Since the diagnostic criteria for a major depressive episode are the same in bipolar depression and MDD, with no single constellation of symptoms diagnostic for either disorder, clinicians should be aware that specific symptoms have a higher probability of being associated with each diagnosis (Figure 3)7.
Figure 3. Symptoms with potential diagnostic utility in bipolar and unipolar depression1,7.Display full size
In patients from academic centers followed up for at least 1 year in the National Institute of Mental Health Collaborative Depression Study, approximately 25% of patients initially diagnosed with MDD subsequently experienced a manic or hypomanic episode, resulting in a revised diagnosis of bipolar I or II disorder89. The presence of subthreshold hypomania predicted progression from unipolar depression to bipolar depression. Misdiagnosis as unipolar depression is more likely when patients present to clinicians during a depressive episode since unipolar depression is more common and it is difficult to retrospectively establish a manic/hypomanic history90. Misdiagnosis as unipolar depression is also more likely if the patient is evaluated early in the course of illness, since the first bipolar mood episodes are likely to be depressive, or if there is no validating information from family/caregivers or friends91,92. Patients with greater number of failed antidepressant trials are more likely to have bipolar disorder7, which is a clinical concern since the use of monotherapy antidepressants in bipolar depression is not backed by a strong evidence base, although it is an exceedingly common practice. Concerns pertaining to the use of antidepressant treatment without mood stabilizing treatment include the possibility of increased acute risk of switch from depression to mania/hypomania7,93, as well as a delay in receiving approved bipolar depression treatment.

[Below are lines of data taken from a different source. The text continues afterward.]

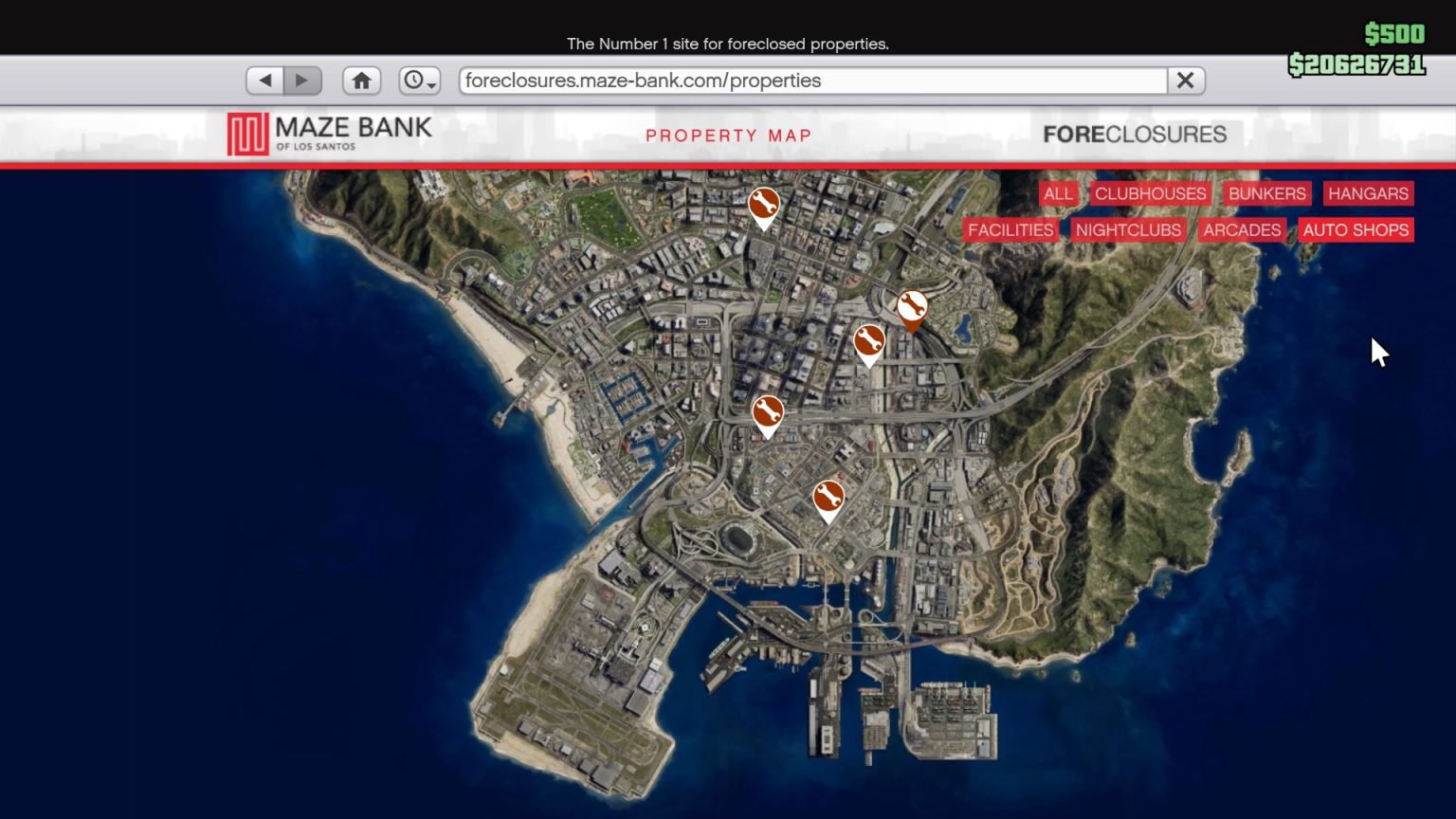Viewport: 1456px width, 819px height.
Task: Select the Auto Shops filter
Action: tap(1356, 230)
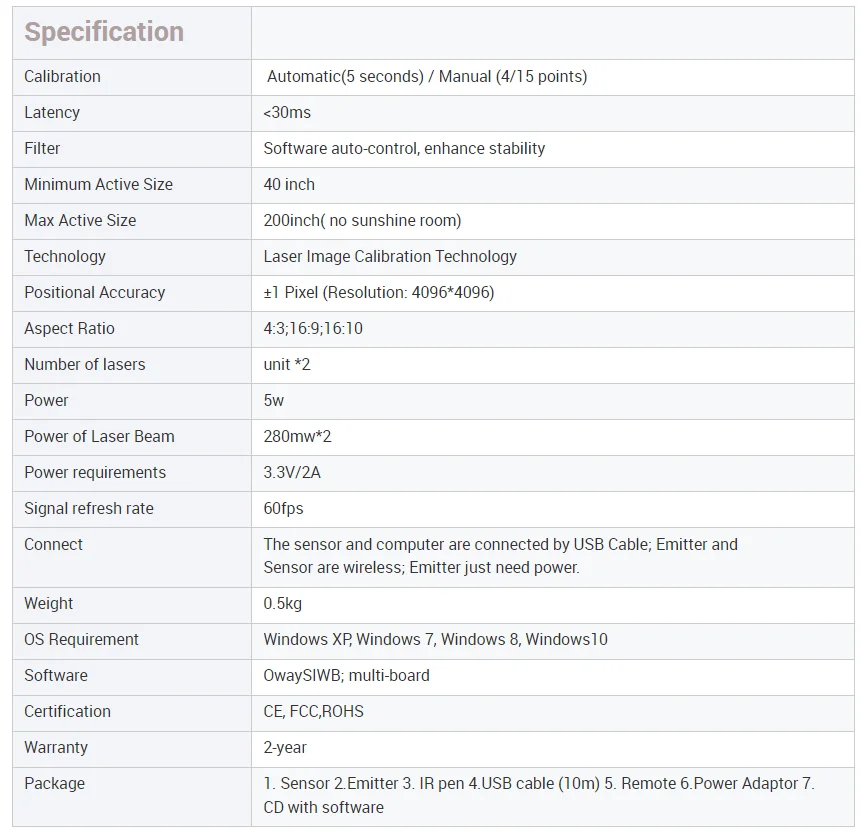866x834 pixels.
Task: Click the Power requirements label
Action: (95, 473)
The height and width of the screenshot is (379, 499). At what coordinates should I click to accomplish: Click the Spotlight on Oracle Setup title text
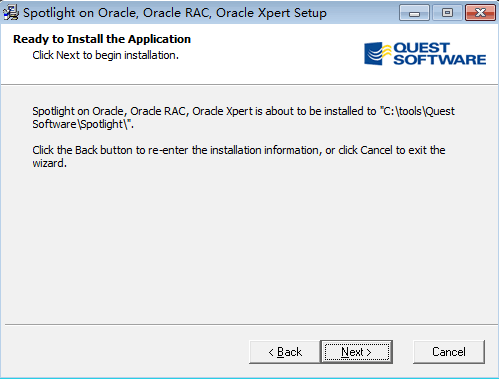(x=175, y=13)
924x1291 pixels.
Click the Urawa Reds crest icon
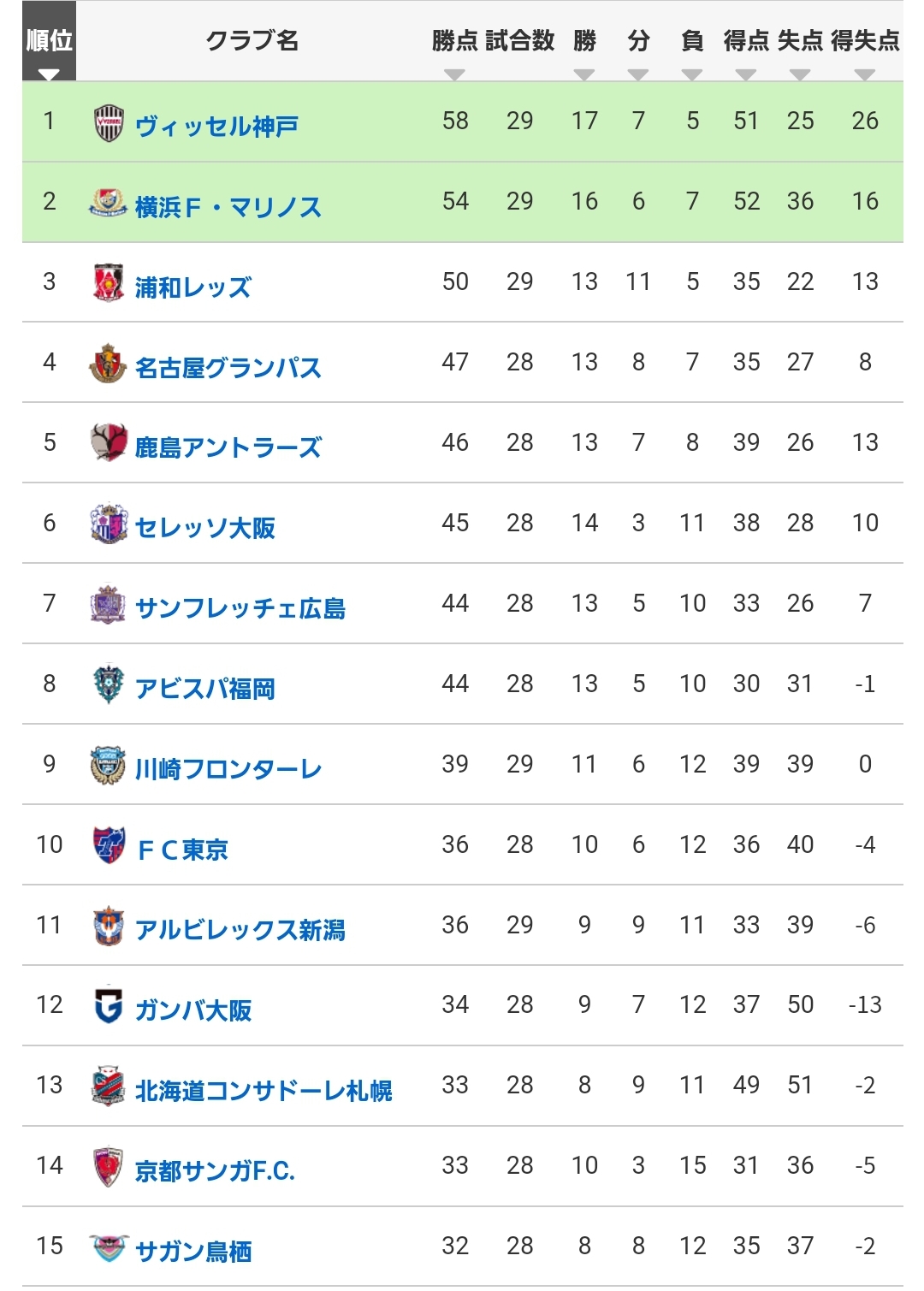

Attention deficit hyperactivity disorder
Differentiating ADHD and bipolar disorder is complicated by similarities between the disorders including early age of onset, reciprocal comorbidity, similar psychiatric comorbidities, chronic course and persistence into adulthood; both disorders are also associated with impaired educational, occupational and interpersonal functioning, and increased morbidity and mortality in adulthood94. Clinical differentiation is most challenging when ADHD is comorbid with conduct disorder and/or oppositional defiant disorder, since the presenting symptoms (e.g. temper tantrum, aggressive behavior) can overlap with symptoms of a manic or mixed state. In uncomplicated cases, the appearance of prominent mood dysregulation, sleep irregularities and aggressive behaviors are more likely to predict a diagnosis of bipolar disorder than ADHD, especially if there is impulsive behavior associated with spending money, sex, or tobacco, alcohol or drug use94. Conversely, fidgeting, restlessness, and inefficient and disorganized behaviors arising from inattentiveness, distractibility and forgetfulness, often suggest ADHD.
Substance abuse
Clinicians treating patients for substance abuse should be aware that approximately 60% of patients with bipolar I disorder have a lifetime diagnosis of substance use disorder95. Comparatively, just one third of patients with MDD have a comorbid substance use disorder, making this a diagnostically important symptom96. Substance abuse and bipolar disorder are both associated with mood symptoms, anxiety symptoms, family history of mood/anxiety problems, disruptive behaviors and relationship problems97. Patients with bipolar disorder and comorbid substance abuse are likely to have developed substance abuse disorder before age 13; comorbid occurrence is also associated with cocaine and amphetamine use, episodic substance use, mood problems that persist without substance use, manic symptoms and a family history of bipolar disorder97. Differentially, substance abuse that occurs independently of bipolar disorder is more likely to have onset after age 13, and to be associated with multiple substances, continuous substance use, no manic/hypomanic symptoms and family history of anxiety disorders97.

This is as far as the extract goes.